Some governors defend mask policy changes to ‘get back to normal’
The governor of New Jersey was among several Democratic governors who defended their moves to ease COVID restrictions, saying on Sunday that falling coronavirus cases in their states justified a change even as new cases and deaths remain fairly high in some regions of the United States. “As best we can tell right now this thing is going from pandemic to endemic, and we feel it is the responsible step to take,” Gov. Phil Murphy of New Jersey said on CBS’ “Face the Nation,” referring to the stage when the virus will become a manageable part of daily life. He is one of several Democrats who announced plans to lift statewide mask mandates last week.

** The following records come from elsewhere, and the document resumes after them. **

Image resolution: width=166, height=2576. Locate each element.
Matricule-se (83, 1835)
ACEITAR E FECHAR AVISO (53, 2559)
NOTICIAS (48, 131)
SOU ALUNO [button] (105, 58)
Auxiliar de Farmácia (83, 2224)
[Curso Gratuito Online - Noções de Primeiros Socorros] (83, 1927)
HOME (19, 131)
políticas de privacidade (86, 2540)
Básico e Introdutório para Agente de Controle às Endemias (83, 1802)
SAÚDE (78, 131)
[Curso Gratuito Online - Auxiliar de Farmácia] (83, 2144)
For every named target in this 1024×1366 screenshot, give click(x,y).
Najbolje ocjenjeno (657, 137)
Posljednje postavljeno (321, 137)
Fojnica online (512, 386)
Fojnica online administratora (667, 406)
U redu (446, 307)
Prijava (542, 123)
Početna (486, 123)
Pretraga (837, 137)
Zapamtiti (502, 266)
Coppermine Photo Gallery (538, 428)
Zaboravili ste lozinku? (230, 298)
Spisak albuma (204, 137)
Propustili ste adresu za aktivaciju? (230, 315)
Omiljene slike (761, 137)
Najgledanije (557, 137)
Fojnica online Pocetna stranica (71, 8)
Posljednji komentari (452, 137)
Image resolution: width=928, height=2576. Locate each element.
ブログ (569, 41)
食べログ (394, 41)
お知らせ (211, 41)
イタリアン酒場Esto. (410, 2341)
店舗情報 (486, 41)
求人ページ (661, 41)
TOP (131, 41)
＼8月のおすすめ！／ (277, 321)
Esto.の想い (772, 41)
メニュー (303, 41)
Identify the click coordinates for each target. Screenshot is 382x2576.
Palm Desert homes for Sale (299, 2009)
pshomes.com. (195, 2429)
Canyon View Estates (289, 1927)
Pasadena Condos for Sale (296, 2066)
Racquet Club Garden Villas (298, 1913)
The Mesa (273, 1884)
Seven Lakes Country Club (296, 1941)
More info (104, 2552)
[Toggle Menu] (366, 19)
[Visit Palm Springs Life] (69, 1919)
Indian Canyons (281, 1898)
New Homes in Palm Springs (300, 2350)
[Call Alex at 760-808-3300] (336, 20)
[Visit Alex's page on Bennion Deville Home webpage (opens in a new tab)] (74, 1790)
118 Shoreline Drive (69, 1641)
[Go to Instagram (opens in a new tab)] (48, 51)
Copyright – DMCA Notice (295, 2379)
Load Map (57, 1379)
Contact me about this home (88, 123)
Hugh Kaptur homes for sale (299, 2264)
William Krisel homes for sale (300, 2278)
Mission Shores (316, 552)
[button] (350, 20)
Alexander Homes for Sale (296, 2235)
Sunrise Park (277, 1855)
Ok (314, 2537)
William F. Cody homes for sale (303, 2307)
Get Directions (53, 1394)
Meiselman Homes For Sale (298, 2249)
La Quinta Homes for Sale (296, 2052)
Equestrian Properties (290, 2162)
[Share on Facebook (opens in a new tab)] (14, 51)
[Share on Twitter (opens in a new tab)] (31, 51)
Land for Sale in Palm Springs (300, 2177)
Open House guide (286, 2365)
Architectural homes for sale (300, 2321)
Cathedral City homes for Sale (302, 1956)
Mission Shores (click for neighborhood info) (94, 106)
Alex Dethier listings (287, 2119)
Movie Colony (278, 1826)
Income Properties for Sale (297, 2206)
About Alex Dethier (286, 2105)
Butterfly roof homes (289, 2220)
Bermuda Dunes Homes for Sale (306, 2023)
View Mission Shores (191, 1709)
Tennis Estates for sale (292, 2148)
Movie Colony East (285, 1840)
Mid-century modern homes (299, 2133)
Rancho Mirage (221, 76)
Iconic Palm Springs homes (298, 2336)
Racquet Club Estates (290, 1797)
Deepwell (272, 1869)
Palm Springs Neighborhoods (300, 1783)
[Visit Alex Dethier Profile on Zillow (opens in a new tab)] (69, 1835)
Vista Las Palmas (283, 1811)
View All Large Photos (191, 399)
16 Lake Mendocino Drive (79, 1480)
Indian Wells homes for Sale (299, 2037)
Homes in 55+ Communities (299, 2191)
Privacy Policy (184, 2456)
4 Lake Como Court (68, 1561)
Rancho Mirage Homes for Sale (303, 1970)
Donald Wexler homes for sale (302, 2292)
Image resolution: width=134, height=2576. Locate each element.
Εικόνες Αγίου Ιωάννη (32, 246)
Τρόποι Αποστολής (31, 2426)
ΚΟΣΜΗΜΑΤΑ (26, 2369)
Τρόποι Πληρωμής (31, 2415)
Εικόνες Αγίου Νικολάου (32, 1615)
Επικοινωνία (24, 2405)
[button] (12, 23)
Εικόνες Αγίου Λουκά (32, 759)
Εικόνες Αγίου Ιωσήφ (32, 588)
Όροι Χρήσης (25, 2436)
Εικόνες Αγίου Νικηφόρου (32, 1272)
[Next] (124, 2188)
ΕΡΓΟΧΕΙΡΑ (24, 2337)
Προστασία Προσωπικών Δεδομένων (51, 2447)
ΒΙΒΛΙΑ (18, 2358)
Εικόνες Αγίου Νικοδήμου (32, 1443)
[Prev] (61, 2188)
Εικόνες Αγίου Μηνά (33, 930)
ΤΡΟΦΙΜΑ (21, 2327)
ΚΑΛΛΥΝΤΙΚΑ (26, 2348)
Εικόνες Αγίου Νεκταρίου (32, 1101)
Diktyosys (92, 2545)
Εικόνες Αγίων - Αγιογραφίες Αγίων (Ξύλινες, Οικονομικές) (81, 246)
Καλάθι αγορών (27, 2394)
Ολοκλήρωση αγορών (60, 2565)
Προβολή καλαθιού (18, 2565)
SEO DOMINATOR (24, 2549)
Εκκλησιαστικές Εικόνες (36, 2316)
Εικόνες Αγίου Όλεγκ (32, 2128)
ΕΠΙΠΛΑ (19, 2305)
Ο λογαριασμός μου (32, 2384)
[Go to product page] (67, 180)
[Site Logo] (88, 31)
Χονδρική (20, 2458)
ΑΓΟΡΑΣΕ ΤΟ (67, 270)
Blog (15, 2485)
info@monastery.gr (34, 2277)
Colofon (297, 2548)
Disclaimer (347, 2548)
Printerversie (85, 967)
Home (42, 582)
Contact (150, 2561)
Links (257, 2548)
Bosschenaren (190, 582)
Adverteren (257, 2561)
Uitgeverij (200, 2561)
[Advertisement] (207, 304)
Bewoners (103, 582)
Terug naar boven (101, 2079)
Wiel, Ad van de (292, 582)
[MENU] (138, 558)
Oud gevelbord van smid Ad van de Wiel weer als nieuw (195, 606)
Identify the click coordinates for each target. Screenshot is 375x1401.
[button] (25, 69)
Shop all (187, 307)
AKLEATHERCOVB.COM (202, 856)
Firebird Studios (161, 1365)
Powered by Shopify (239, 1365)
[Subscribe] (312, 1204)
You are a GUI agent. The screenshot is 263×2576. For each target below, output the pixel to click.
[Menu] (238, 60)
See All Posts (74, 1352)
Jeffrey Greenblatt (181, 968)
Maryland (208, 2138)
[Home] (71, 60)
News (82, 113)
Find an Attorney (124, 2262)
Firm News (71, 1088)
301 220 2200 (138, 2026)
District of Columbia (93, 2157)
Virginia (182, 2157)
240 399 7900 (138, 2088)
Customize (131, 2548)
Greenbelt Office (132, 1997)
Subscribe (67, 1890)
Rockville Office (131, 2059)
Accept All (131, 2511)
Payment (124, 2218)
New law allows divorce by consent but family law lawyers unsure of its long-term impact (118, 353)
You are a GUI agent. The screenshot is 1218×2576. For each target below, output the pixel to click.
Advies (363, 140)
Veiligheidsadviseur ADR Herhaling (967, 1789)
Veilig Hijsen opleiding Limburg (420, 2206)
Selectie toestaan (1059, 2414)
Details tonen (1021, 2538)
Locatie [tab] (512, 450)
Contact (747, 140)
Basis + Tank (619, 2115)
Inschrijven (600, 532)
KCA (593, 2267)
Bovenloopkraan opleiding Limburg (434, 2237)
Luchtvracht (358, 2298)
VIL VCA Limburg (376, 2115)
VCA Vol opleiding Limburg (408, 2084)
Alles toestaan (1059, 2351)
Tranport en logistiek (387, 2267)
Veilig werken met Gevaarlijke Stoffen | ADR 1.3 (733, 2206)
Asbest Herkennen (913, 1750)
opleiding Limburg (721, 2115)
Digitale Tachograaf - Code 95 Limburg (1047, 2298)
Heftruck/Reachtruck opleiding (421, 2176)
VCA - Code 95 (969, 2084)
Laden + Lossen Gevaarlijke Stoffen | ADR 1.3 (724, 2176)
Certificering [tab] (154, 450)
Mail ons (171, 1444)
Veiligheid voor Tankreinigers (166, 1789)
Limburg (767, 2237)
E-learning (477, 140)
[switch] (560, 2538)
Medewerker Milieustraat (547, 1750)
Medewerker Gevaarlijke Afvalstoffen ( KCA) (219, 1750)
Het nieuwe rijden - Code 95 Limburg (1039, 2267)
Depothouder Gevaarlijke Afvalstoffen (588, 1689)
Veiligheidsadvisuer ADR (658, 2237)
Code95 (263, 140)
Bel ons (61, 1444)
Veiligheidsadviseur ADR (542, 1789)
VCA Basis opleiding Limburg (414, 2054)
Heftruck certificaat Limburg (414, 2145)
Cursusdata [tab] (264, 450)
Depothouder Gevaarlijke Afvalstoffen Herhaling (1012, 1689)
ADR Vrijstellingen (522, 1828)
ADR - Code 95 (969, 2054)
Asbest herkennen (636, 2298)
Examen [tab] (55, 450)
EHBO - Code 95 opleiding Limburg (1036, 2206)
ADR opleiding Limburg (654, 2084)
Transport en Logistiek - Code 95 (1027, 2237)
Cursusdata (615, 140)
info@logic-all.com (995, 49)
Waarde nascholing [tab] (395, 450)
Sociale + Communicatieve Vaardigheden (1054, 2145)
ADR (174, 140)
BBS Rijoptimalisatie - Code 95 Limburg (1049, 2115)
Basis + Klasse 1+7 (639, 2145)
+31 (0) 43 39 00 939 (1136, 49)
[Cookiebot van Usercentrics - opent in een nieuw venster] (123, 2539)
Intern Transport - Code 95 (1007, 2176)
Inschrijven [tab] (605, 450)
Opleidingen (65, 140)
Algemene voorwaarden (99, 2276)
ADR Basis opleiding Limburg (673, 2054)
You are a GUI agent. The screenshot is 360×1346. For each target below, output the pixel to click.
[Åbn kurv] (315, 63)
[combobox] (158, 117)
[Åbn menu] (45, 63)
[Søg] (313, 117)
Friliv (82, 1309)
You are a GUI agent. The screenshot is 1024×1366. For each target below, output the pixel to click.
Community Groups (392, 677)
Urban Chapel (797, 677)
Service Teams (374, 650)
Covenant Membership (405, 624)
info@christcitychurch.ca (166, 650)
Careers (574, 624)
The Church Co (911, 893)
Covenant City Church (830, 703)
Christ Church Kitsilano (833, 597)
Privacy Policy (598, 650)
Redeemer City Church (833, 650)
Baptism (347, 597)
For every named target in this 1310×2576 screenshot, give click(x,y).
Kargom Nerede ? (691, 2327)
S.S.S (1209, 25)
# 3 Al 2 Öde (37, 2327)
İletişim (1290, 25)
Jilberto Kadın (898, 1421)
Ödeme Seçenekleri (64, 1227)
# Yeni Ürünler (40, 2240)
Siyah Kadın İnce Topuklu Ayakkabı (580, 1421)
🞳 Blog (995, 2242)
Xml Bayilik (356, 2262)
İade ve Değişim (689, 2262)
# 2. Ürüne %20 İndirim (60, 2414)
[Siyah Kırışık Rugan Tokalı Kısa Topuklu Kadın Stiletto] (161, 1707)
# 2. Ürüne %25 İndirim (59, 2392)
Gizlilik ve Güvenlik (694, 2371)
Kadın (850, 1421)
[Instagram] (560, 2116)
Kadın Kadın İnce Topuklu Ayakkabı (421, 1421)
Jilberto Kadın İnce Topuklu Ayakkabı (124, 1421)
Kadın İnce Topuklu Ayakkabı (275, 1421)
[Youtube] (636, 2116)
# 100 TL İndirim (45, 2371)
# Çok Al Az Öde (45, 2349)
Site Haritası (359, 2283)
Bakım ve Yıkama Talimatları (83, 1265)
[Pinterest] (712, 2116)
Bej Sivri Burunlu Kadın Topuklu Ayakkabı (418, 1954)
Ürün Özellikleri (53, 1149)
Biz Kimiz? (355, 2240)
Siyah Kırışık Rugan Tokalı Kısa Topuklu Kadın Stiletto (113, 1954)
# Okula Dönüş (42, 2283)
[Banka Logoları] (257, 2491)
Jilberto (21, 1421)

Flight makes emergency landing after passenger tries to enter cockpit
An American Airlines flight from Los Angeles to Washington, D.C., made a rapid emergency landing in Kansas City, Missouri, on Sunday afternoon after an unruly passenger tried to break into the cockpit and then attempted to open an exit door, witnesses said. The passenger was subdued by crew members and other passengers. He was taken into custody after the flight landed. In a statement, American Airlines said the flight, American Airlines Flight 1775, landed safely in Kansas City, where law enforcement officials met the plane. The crew members “handled the circumstances with the utmost skill and professionalism,” the statement said.
Afghan diplomats seek permission
to remain in US
Already reeling from a Taliban takeover of their government and a humanitarian disaster in their homeland, Afghan diplomats in the United States are grappling with another bleak reality: the loss of pay and the possibility of being deported. Several dozen diplomats assigned to Afghanistan’s embassy in Washington and consulates in New York and Los Angeles have not been paid since October, when U.S. banks froze accounts to prevent the Taliban from gaining access to the embassy’s funds. But the envoys, who were part of the U.S.-backed government that was overthrown in August, are keeping the embassy open — continuing diplomatic work but also preserving the diplomatic status that allows them to remain in the U.S.